In 1998, Sökol joined all original founding members of the Mexican pop group Timbiriche in an international tour, and they recorded a double album titled El concierto.

In 2004, she returned once again to the music scene, after a long absence, with the album Por un amor. This album is distinct to her fans as it is not of the pop music genre, but one that belongs to the traditional Mexican music genre, rancheras.

In 2005, Sokol participated in the reality show Big Brother VIP and won the grand prize.

In 2006, she recorded the song "No encuentro un momento pa' olvidar" with the Spanish singer Miguel Bosé.

In 2007, she joined the original founding members of Timbiriche (except Paulina Rubio because of an international solo tour) to celebrate the 25th anniversary of the group. In 2010, the same six founding members of Timbiriche went on tour again.

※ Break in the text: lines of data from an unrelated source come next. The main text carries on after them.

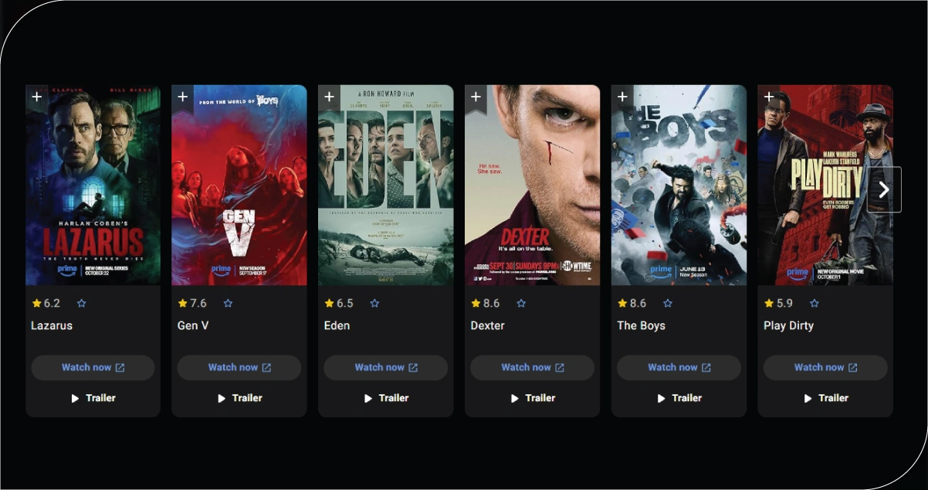Play the Eden trailer
928x490 pixels.
(385, 398)
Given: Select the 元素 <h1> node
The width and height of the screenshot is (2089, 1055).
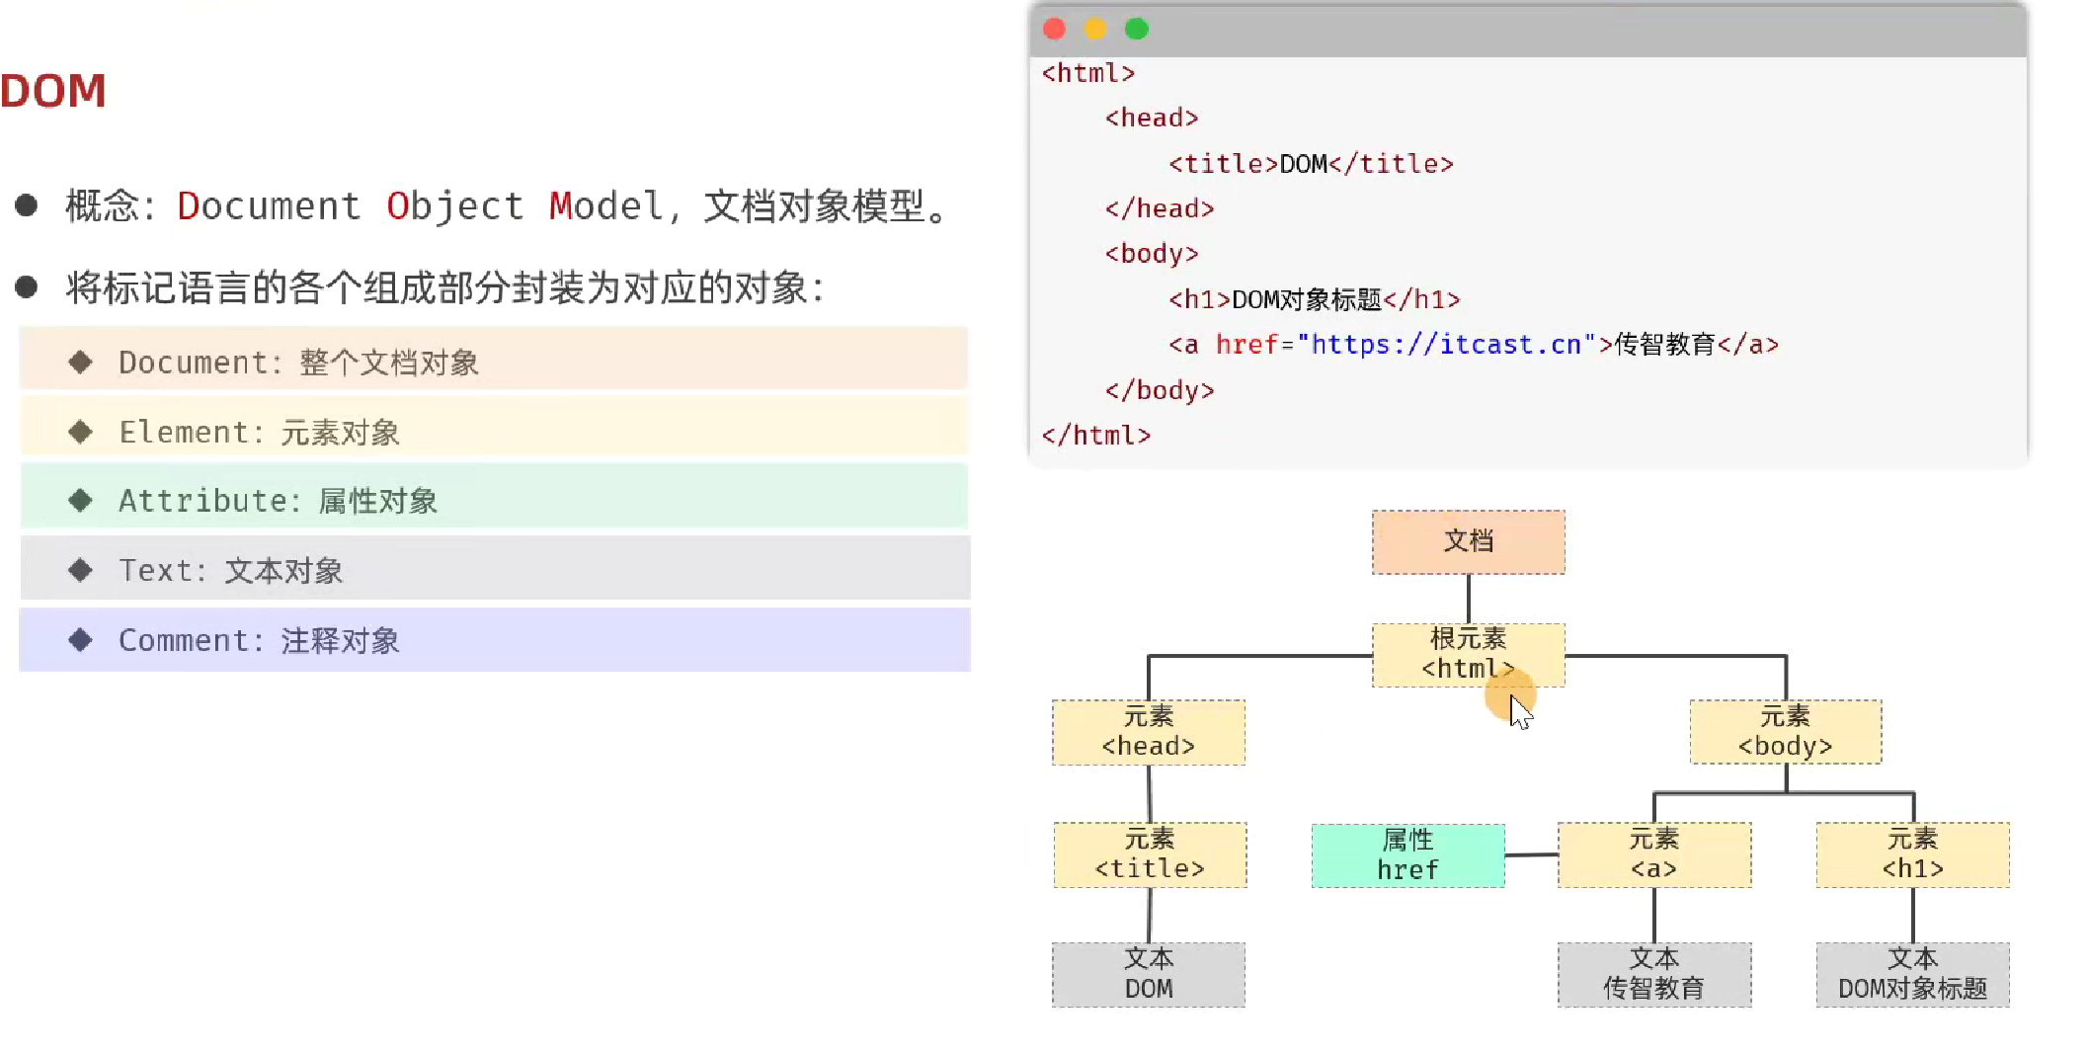Looking at the screenshot, I should coord(1912,854).
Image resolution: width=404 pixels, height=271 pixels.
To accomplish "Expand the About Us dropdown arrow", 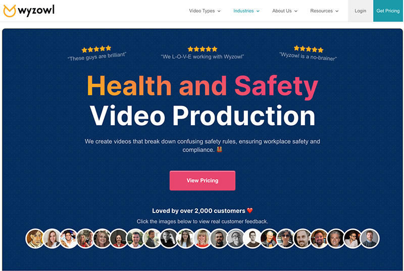I will pyautogui.click(x=296, y=11).

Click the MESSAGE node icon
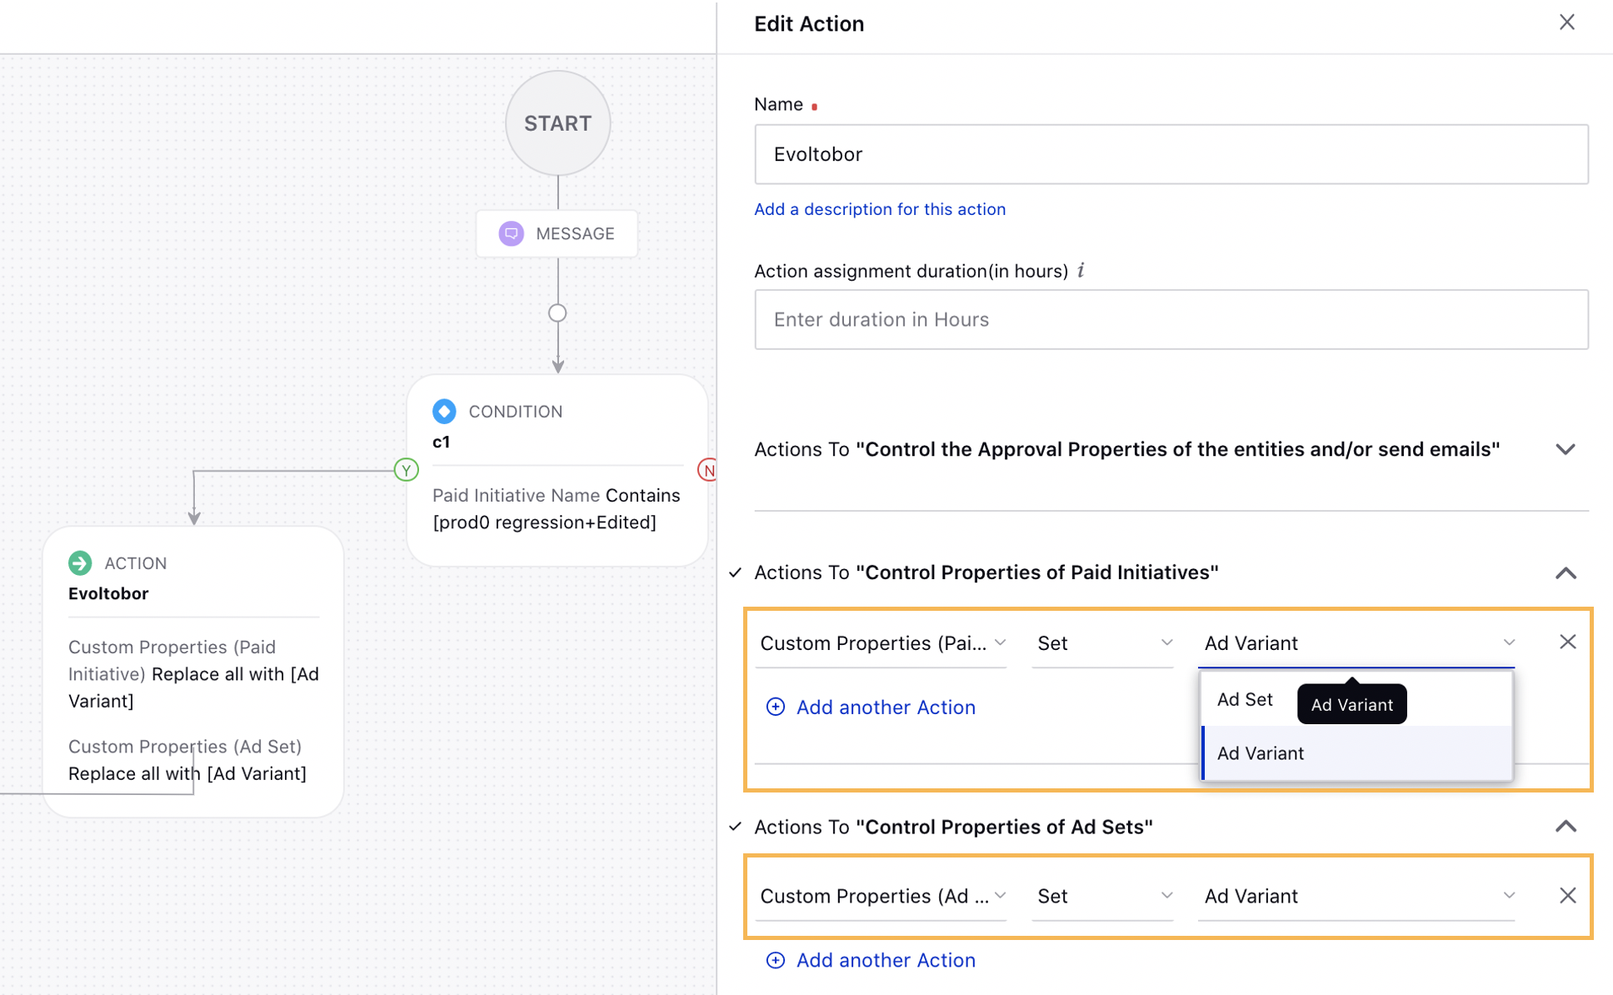[x=511, y=233]
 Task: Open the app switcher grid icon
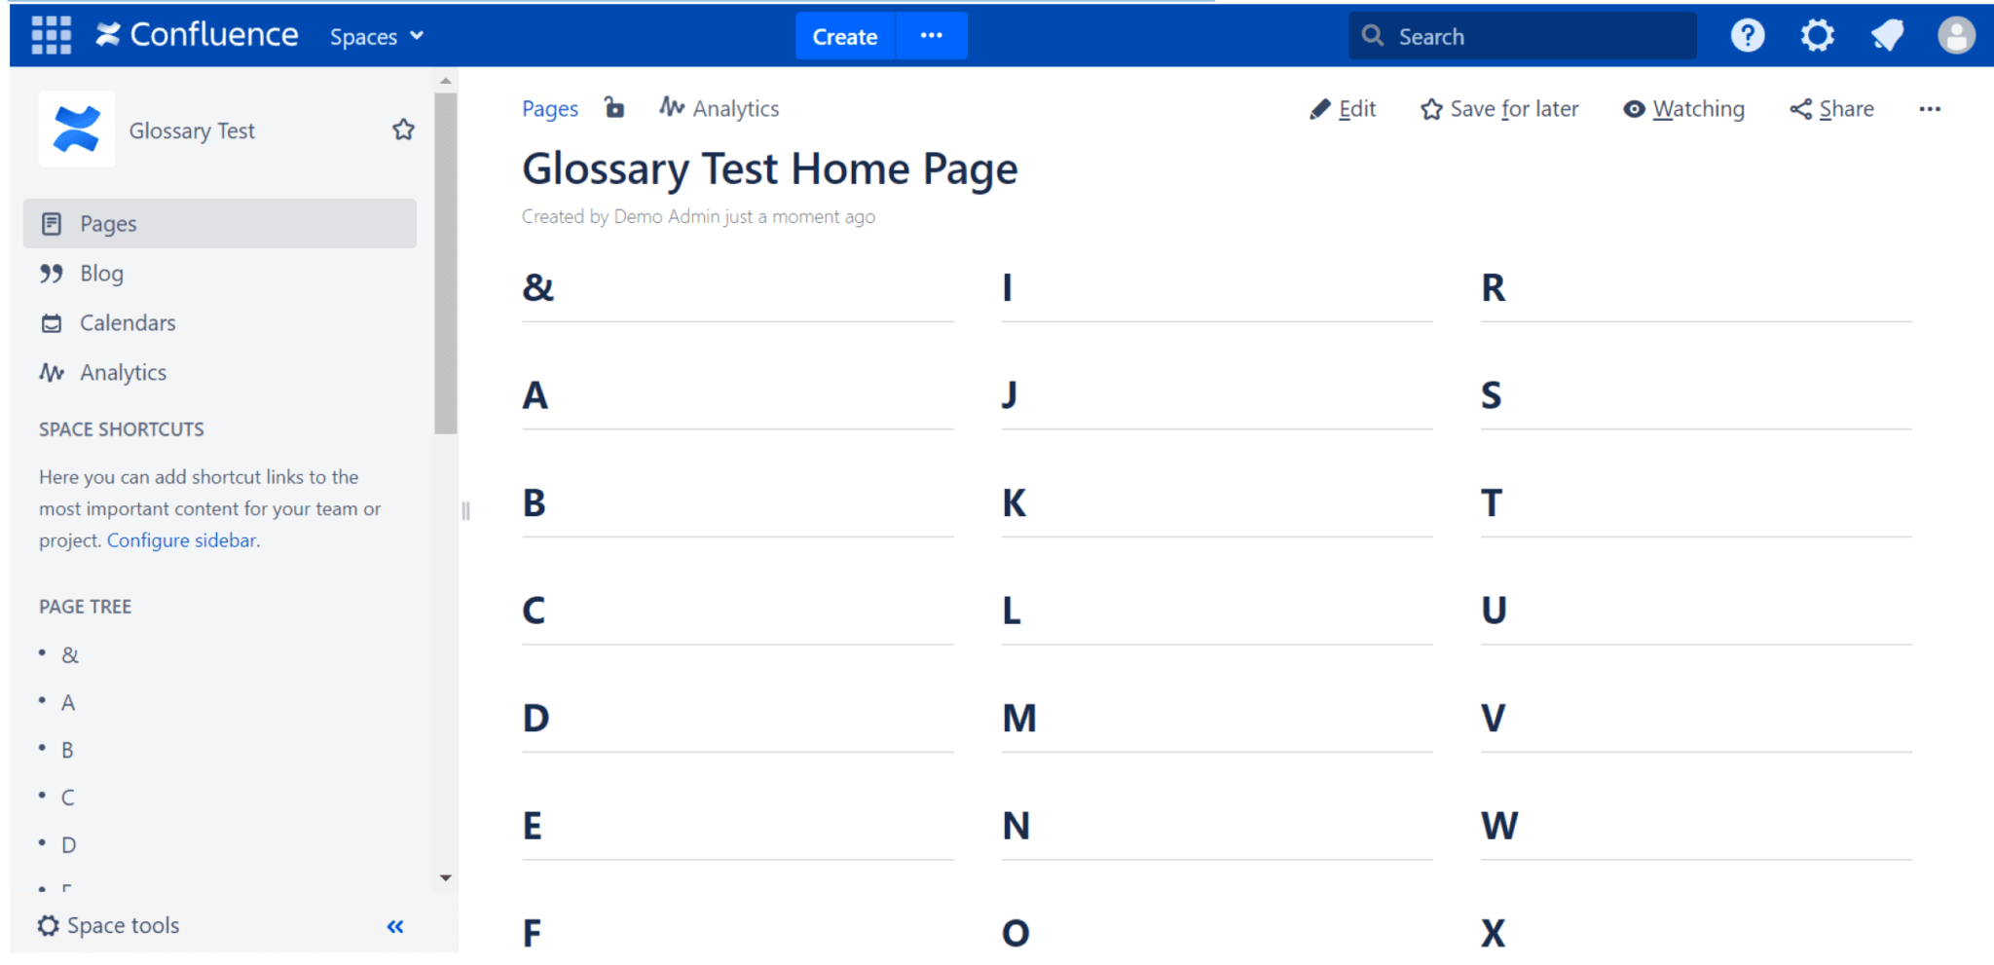tap(49, 35)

In 2010, Sökol returned to the pop music genre with her seventh pop album, and eighth album overall, Tiempo Amarillo. 
Up to 2010, Sasha had earned four platinum albums, three gold albums and one diamond album in her solo career.

In 2012, Sökol joined Erik Rubin and Benny Ibarra, fellow members of the pop group Timbiriche, and released Primera Fila: Sasha Benny Erik, a live album featuring their greatest hits as a musical trio called Sasha, Benny y Erik. The album includes three hits from each artist, three cover songs and one new track.  The unique aspect of this live album is that they sing all 13 tracks together. At the end of 2013, the album Primera Fila: Sasha Benny Erik was officially recognized by AMPROFON as the best-selling album in Mexico that year, but the was the third best selling album overall when accounting for the cumulative sales of other top albums since their original release dates. In late 2014, Sasha, Benny y Erik will release their first studio album "Vuelta al Sol" and release "Esta Noche" as their first single.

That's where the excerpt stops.